PROVIDED RECORDS:

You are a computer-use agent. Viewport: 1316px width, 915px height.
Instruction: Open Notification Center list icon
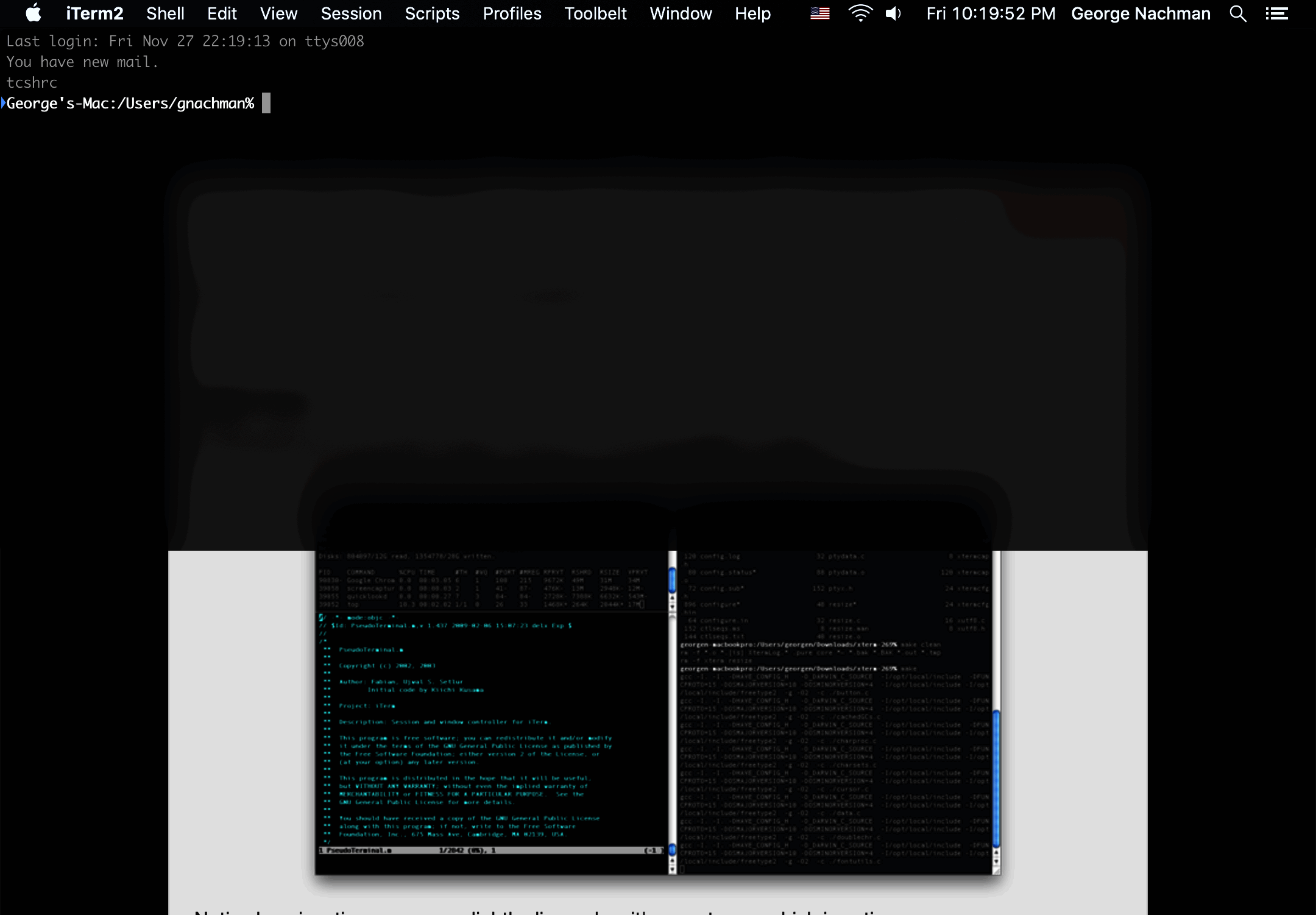1276,13
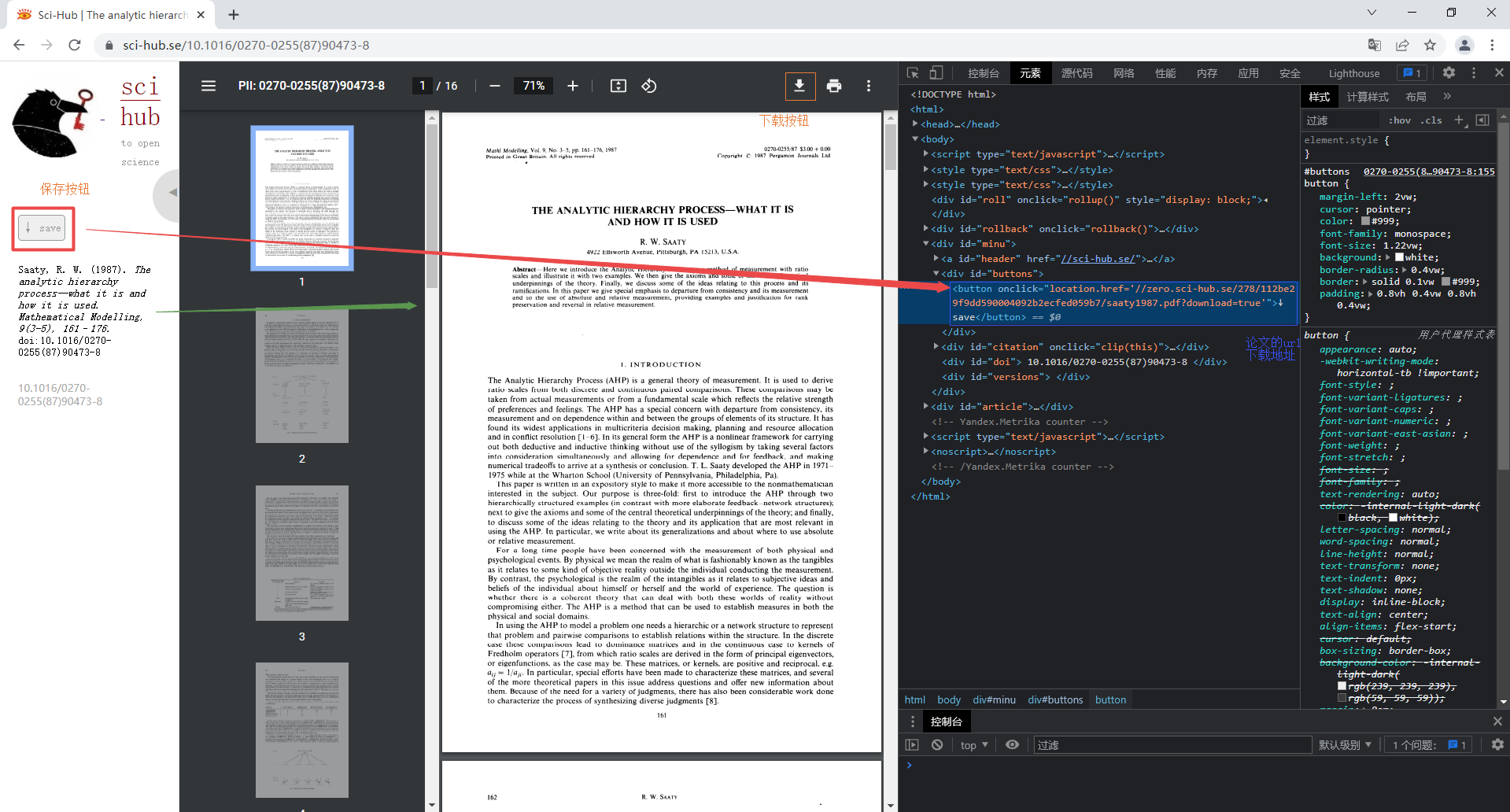1510x812 pixels.
Task: Click the device toolbar emulation icon
Action: click(x=936, y=72)
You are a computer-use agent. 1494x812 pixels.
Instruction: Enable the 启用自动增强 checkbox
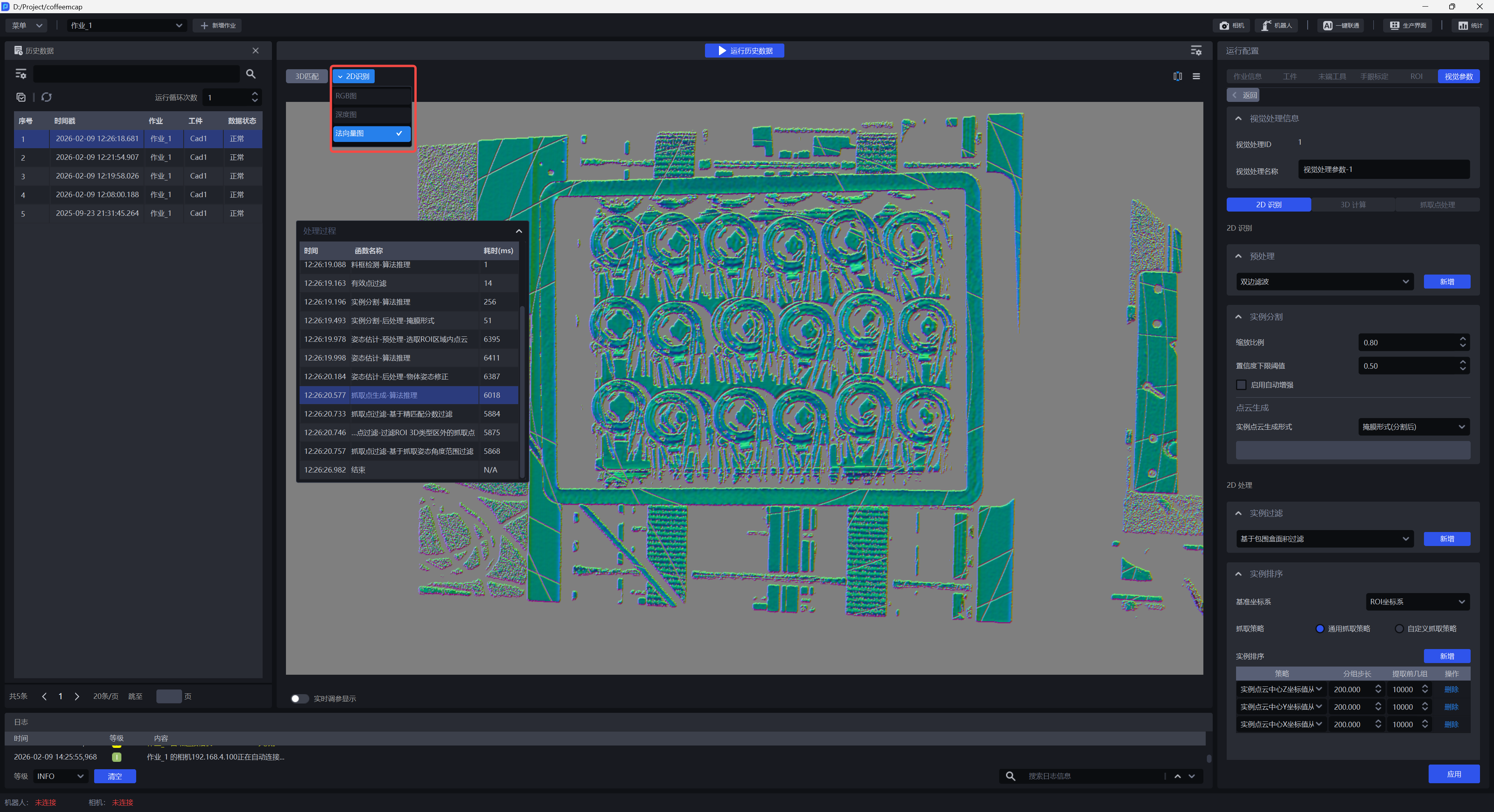[1241, 385]
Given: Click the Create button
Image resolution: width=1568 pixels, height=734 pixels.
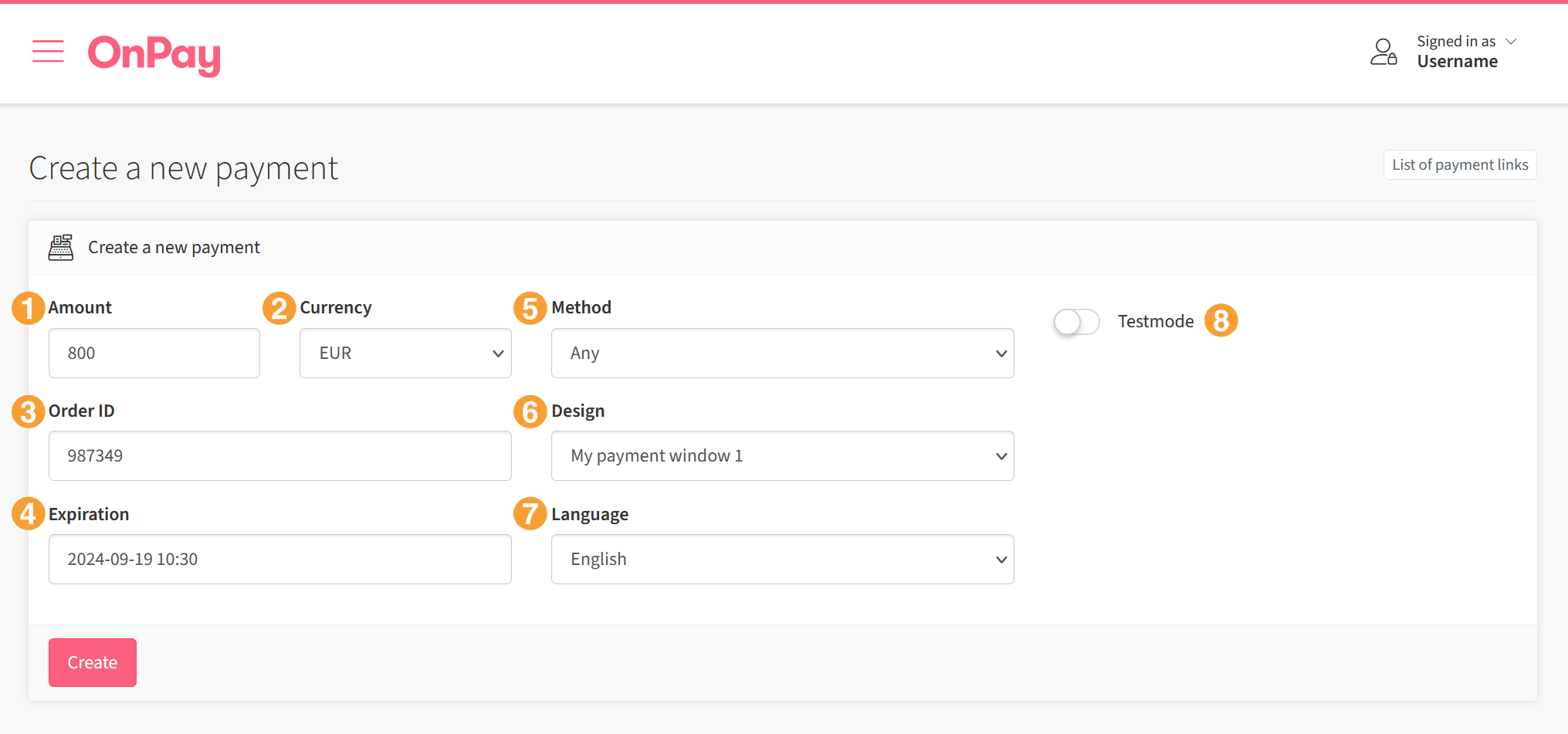Looking at the screenshot, I should click(x=92, y=662).
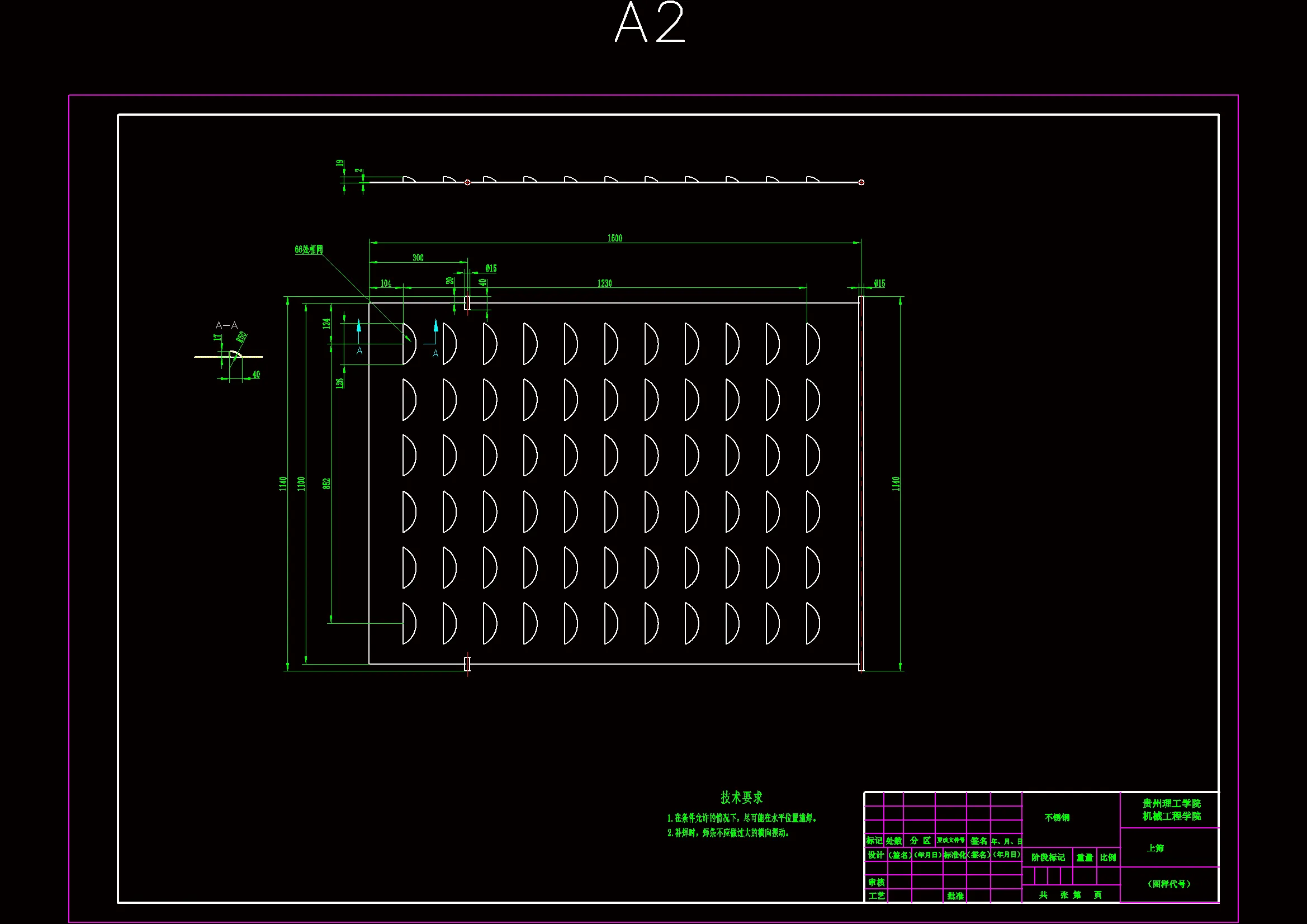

REQUIRED ACTION: Every picture stays out; reproduce exactly the lines from the one with "Given: Click the Create button" through the last line of the data above.

ANSWER TO THIS PROBLEM:
Given: Click the Create button
Image resolution: width=1568 pixels, height=734 pixels.
Looking at the screenshot, I should click(x=92, y=662).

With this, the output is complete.